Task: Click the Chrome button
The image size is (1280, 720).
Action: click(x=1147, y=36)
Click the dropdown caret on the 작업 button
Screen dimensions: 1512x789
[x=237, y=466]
____
Directions
Using the entries above, print each one again without any alteration.

Answer to this task
Task: Click the Chrome button
The image size is (1280, 720).
Action: click(x=1147, y=36)
Click the dropdown caret on the 작업 button
Screen dimensions: 1512x789
[x=237, y=466]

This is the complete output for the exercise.